April's Real Blog

Saturday, May 24, 2008

Mom and gifts

Mike has sum stuff 2 tell abt what happened after he and Dee visited w/Weed and Carleen in Toronto:

Formerly little sis. After a fun evening of wrestling with Josef Weeder, while my wife Deanna and Josef’s significant other Carleen Stein watched, we finally had to head back to our home in Milborough. I think Deanna got a little excited, seeing manly men like me and Weed wrestle. Her eyes were all perked up and she said, “It’s been an exciting day, hasn’t it.” I had the feeling she might have gotten a little aroused about seeing my wrestling skills, and might want to put me in a few wrestling holds of her own. To stave this off, I simply said, “Yes…I’m exhausted!” That usually works when Deanna says it to me.

I think that Deanna sensed what I was saying, and she began to try to convince me otherwise. She leaned over to my side of our car causing a shift in weight which made the wheels on our vehicle to actually touch the road. Deanna moved in close to me. I could feel her hot breath so close to mine. She nibbled on my ear and then engaged me in one of my favourite topics of conversation, which almost always turns me on: My mother. Deanna said, “We’re lucky that your mom takes the kids for us. She makes life so much easier.” Then when she said, “easier” she gave me a sultry look telling me she had just made a pun on the word “easier”. As you know, April, a pun is the way to man’s heart. I was beginning to warm to the idea of wrestling with Deanna. I responded with “She really is a godsend!”

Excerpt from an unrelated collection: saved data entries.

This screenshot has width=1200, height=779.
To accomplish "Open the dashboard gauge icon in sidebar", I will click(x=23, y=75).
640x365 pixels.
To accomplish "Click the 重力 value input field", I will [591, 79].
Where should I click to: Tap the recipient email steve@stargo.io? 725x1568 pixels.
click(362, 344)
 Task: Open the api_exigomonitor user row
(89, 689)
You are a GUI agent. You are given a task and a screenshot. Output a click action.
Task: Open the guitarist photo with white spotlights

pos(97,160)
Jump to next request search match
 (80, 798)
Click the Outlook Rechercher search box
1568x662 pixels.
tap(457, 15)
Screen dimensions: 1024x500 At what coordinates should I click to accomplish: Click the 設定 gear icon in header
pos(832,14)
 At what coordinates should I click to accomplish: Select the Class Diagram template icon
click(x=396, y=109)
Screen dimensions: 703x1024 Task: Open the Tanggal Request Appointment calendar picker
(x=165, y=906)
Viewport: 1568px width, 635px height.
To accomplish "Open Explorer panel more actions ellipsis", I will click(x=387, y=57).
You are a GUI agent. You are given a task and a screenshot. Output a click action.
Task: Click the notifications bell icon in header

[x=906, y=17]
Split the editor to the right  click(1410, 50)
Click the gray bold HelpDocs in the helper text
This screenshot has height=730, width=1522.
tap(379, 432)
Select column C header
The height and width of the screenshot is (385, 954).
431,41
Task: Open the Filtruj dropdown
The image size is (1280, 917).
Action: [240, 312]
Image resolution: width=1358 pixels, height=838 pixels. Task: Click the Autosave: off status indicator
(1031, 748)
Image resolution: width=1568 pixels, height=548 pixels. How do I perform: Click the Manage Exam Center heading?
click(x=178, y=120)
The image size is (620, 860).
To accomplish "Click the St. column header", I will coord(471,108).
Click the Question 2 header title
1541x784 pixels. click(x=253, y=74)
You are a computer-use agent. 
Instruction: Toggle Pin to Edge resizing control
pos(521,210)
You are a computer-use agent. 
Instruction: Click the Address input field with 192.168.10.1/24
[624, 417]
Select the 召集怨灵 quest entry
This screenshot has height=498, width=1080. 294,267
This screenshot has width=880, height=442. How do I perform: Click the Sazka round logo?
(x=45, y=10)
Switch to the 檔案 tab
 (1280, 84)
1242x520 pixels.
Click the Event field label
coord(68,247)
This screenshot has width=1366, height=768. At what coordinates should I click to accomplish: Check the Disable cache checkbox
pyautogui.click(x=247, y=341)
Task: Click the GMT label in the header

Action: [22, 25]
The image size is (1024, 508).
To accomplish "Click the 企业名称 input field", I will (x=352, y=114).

Deanna did not react well to this. Deanna said, “A godsend? Oh good grief, Mike. If she were a godsend, she would have come to our house to sit the kids, so they could go to sleep in their own beds, instead of insisting that we bring the kids to her house. When we have April baby-sit us, she bathes the kids and puts them to bed in their own beds. I’ll bet we are going to find our children wallowing in their own filth.” I did not like the way this was going. I was getting out of the wrestling mood. I said, “Let’s stop and get the flowers.” Deanna said, “Yes. I suppose we are going to have to get them from now on, ever since you forgot your mother on Mother’s Day.

As we approached mom’s house, Deanna was still fuming. I tried to placate Deanna’s anger by saying, “I can’t imagine what we’d do without her.” Deanna sighed and said, “A lot less, that’s for sure.”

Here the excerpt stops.